Sie kann die schönste Frau der Welt sein und er der dümmste Mann - wenn sie ihn zum fünfzigsten Mal versetzt hat, wird er die Vergeblichkeit seiner Ambitionen einsehen; es sei denn, er empfände eine perverse Lust daran, sich immer und immer wieder enttäuschen zu lassen.

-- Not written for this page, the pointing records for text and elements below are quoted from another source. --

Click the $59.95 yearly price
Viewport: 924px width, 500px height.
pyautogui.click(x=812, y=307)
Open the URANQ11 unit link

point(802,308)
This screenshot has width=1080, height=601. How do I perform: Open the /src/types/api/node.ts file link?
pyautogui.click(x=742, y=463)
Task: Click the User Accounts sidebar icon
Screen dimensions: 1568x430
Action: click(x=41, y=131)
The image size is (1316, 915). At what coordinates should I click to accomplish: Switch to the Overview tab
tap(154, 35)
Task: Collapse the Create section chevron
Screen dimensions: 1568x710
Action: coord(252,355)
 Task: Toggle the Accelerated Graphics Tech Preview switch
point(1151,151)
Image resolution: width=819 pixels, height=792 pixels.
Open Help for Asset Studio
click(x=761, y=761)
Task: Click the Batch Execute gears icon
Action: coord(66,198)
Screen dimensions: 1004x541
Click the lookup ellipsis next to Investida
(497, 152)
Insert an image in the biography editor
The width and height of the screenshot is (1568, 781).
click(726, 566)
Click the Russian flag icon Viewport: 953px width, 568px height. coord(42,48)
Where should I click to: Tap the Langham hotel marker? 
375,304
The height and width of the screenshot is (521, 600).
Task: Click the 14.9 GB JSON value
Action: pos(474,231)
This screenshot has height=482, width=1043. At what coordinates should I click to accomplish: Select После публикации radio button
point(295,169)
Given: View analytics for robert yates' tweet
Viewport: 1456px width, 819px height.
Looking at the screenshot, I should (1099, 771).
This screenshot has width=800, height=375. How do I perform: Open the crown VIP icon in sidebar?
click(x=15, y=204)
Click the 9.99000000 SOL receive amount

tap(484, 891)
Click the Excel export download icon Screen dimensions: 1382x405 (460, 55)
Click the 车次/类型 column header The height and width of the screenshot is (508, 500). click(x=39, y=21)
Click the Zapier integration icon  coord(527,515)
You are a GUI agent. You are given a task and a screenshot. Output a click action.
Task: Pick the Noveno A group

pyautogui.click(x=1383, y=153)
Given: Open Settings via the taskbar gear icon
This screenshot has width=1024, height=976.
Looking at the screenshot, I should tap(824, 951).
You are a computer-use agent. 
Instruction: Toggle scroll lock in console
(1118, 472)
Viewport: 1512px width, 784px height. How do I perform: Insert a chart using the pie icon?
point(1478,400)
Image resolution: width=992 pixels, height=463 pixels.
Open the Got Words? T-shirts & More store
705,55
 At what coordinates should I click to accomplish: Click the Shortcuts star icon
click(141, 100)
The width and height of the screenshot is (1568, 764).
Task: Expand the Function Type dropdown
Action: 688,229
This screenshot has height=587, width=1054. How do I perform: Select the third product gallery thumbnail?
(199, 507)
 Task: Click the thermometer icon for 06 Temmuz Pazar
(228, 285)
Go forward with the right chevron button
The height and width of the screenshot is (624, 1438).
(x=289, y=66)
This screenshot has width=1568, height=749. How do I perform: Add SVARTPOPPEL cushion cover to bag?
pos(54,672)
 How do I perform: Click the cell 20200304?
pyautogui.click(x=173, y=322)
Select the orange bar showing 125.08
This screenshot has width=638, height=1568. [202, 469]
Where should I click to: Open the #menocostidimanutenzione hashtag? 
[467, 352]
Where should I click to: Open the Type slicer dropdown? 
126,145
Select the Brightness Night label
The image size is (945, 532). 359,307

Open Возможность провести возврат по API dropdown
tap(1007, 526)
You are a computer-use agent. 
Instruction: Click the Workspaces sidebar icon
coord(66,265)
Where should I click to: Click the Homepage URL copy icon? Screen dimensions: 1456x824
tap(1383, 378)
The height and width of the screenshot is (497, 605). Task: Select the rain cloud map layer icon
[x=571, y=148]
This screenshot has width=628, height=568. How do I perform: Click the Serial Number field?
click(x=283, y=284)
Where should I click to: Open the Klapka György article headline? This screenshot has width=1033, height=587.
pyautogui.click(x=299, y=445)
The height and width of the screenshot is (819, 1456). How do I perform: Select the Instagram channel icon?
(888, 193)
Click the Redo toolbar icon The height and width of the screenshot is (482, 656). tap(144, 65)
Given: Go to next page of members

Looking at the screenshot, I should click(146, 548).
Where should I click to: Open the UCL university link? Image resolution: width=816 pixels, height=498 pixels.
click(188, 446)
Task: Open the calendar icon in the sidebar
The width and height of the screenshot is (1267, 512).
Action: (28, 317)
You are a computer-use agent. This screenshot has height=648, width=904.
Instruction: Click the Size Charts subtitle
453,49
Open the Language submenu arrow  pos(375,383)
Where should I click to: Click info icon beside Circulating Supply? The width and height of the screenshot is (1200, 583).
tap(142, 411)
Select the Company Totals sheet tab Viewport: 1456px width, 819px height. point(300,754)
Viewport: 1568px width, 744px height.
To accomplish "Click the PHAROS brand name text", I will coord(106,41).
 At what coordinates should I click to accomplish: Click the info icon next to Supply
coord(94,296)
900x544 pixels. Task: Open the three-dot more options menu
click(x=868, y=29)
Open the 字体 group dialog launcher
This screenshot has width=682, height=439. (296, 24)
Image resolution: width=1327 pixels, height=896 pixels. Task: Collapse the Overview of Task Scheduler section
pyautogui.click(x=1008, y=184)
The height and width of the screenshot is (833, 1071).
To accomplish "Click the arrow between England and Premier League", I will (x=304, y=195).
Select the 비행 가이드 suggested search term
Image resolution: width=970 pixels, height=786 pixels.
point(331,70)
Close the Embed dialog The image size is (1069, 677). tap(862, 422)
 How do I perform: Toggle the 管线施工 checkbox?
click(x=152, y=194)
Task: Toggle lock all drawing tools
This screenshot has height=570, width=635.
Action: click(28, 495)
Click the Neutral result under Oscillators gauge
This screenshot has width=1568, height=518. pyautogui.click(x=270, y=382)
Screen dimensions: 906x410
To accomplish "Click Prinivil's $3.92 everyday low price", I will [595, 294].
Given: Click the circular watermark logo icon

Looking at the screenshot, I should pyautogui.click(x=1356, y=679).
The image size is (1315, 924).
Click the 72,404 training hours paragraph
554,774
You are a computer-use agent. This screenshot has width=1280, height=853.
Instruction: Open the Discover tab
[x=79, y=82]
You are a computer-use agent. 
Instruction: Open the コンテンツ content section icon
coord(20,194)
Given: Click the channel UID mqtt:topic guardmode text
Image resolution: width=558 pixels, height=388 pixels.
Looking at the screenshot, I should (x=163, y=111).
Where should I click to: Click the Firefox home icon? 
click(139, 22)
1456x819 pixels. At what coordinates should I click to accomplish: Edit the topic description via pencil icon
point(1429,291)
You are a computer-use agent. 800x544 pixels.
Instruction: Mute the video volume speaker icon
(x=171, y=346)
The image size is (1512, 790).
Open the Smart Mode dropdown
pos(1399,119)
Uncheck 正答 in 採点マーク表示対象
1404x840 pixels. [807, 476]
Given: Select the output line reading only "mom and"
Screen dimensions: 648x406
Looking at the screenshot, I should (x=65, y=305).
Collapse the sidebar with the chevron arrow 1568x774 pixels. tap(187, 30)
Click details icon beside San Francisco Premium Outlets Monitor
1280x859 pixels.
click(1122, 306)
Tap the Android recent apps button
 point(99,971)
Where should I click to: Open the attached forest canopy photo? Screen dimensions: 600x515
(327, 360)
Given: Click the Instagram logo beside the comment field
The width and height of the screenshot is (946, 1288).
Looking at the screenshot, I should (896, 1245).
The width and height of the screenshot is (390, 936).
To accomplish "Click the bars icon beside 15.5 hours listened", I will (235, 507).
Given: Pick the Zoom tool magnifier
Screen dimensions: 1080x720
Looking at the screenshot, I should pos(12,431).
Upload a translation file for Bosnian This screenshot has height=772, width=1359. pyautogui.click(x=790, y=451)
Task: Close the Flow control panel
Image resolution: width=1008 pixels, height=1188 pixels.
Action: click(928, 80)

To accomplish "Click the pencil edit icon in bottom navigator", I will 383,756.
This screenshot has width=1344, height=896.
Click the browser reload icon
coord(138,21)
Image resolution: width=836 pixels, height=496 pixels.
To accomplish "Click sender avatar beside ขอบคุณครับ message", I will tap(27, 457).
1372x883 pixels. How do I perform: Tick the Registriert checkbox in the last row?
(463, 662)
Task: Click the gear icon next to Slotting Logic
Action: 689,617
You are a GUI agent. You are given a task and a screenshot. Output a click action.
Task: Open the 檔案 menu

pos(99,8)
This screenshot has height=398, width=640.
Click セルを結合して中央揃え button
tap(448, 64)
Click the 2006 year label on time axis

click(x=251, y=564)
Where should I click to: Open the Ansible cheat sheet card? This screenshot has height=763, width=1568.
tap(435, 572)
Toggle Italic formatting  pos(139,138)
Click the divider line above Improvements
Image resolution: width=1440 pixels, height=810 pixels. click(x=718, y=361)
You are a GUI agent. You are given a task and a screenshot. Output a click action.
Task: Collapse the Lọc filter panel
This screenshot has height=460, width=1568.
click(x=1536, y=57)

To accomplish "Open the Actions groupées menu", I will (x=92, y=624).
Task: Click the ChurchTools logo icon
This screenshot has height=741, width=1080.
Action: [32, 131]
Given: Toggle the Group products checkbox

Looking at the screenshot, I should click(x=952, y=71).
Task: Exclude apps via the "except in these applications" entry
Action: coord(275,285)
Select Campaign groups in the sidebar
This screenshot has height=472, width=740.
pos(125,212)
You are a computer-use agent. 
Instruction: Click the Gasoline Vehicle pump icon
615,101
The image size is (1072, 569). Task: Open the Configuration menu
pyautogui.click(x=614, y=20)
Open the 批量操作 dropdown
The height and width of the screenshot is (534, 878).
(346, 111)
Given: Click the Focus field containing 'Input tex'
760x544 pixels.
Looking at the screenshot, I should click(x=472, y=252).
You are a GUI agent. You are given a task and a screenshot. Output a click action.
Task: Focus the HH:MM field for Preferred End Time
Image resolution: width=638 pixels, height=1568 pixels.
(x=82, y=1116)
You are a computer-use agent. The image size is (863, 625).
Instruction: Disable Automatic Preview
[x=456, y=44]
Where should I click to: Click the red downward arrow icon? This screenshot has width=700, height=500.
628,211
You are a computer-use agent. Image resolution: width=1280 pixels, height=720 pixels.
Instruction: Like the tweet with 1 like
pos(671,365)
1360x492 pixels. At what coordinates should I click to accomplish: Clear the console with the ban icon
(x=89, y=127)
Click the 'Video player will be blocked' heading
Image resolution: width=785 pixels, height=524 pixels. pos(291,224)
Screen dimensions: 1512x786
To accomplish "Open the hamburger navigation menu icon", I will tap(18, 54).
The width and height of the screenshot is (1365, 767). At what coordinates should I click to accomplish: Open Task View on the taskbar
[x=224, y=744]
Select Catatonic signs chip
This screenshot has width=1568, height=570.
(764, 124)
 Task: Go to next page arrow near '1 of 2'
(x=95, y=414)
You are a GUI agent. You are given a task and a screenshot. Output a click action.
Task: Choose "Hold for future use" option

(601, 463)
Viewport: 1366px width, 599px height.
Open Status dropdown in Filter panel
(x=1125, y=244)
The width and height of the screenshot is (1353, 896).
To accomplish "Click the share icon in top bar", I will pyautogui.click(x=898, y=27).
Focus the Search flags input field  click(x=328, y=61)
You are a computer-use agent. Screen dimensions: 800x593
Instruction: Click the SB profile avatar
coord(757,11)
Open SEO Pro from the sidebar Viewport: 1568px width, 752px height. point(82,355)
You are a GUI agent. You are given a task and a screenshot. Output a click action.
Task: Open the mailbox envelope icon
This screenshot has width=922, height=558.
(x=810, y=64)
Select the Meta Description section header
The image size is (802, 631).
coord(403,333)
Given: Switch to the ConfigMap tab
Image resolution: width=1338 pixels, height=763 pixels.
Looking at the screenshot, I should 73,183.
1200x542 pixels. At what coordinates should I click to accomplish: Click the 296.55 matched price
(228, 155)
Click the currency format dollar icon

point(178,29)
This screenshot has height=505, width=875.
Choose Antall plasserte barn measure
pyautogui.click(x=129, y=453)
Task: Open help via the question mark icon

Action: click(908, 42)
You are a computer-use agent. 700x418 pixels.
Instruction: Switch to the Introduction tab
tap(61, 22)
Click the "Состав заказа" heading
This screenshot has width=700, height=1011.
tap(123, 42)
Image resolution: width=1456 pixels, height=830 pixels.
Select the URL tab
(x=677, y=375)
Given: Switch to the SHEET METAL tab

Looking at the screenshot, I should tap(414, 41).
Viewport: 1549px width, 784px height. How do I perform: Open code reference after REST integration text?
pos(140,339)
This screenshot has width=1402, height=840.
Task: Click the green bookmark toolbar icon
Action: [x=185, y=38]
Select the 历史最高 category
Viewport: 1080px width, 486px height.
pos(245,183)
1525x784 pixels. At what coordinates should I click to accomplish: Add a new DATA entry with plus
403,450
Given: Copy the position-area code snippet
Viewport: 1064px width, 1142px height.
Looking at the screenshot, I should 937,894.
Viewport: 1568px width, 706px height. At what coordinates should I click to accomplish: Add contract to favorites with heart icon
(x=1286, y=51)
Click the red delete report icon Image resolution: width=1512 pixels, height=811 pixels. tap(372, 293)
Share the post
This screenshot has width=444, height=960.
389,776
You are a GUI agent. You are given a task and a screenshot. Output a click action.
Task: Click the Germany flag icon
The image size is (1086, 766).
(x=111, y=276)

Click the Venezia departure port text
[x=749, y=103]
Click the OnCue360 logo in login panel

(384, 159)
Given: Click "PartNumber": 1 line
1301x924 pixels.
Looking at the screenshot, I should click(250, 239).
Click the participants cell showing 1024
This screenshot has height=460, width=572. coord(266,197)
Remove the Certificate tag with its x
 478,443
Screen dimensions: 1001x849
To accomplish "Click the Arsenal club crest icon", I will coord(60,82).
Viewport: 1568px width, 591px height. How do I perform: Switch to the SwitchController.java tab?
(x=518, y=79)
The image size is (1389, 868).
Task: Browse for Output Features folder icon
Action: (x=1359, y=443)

Auch Lutger hatte immer wieder neue Termine abgemacht und immer wieder neue Absprachen getroffen. Die Termine waren immer wieder ungenutzt verstrichen, die Absprachen wurden immer wieder missachtet. Dabei handelte es sich bei den Rendezvous nicht einmal um Schäferstündchen mit einer kapriziösen Schönheit - es waren meist schlecht rasierte Männer in fadenscheinigen Flanellhemden und abgewetzten Jeans, auf die Lutger auch beim fünfzigsten Mal vergeblich wartete, nachdem er zuvor ungläubig Termin auf Termin und Absprache auf Absprache gesetzt hatte. Zuletzt blieb ihm jedoch nur die Vermutung, dass es sich um einen weit verbreiteten genetischen Defekt handeln müsse, eine mentale Besonderheit der Bevölkerung oder eine gesellschaftliche Absprache, nach der es als unanständig galt, pünktlich und zuverlässig zu sein. Falls dem so war, hielten sich griechische Handwerker mit ausnahmsloser Hingabe an diese Konvention.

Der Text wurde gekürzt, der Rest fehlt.